> **Exercise goal**:
Every line of the entries below from the one containing "You are a computer-use" to the one containing "Instruction: Collapse the 스킬 설명 section", both ends included, must be written out exactly. No other line belongs in the answer.

> **Given data**:
__________

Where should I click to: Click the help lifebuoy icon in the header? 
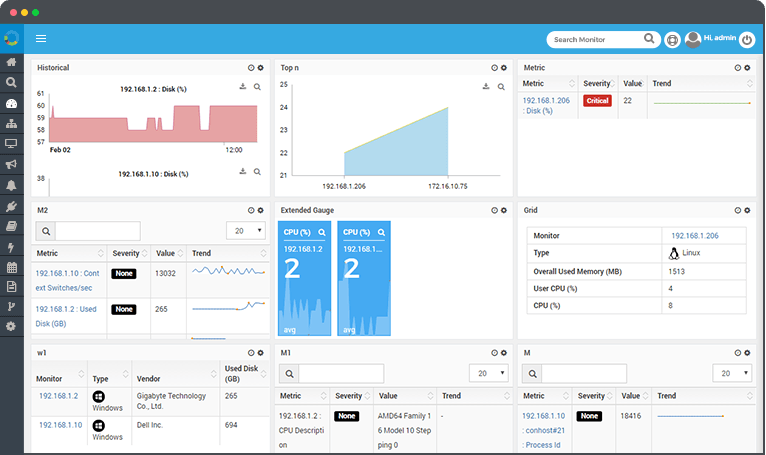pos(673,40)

__________

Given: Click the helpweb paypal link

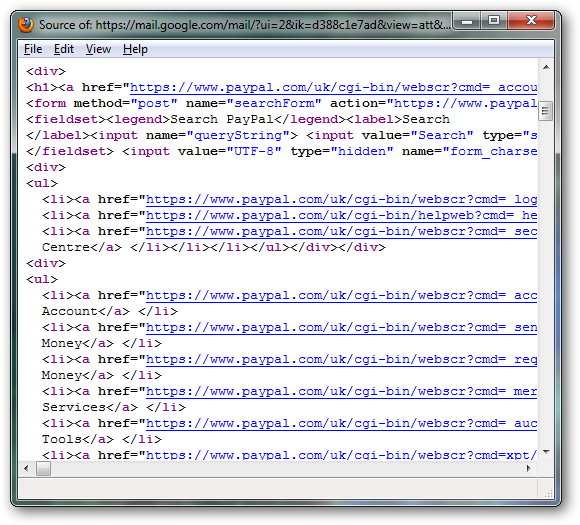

__________

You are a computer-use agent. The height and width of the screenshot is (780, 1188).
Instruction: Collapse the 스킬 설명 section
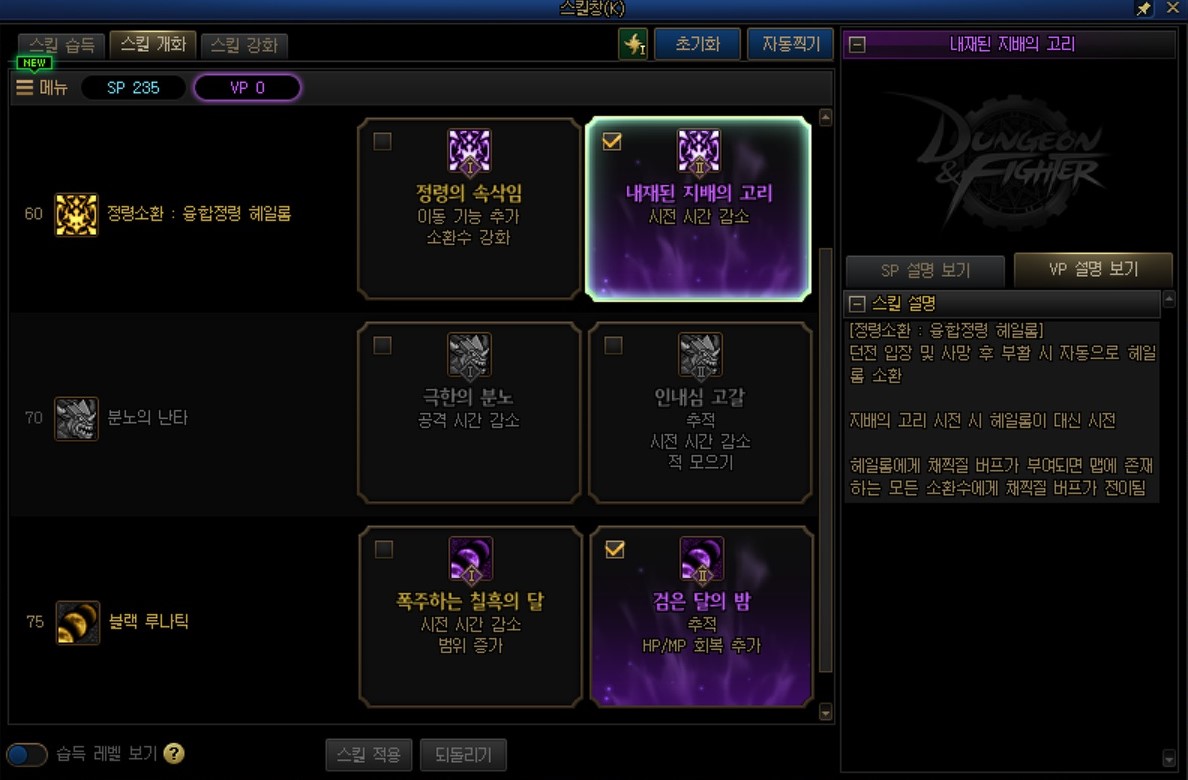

__________

> **Your response**:
You are a computer-use agent. The height and width of the screenshot is (780, 1188).
Instruction: Collapse the 스킬 설명 section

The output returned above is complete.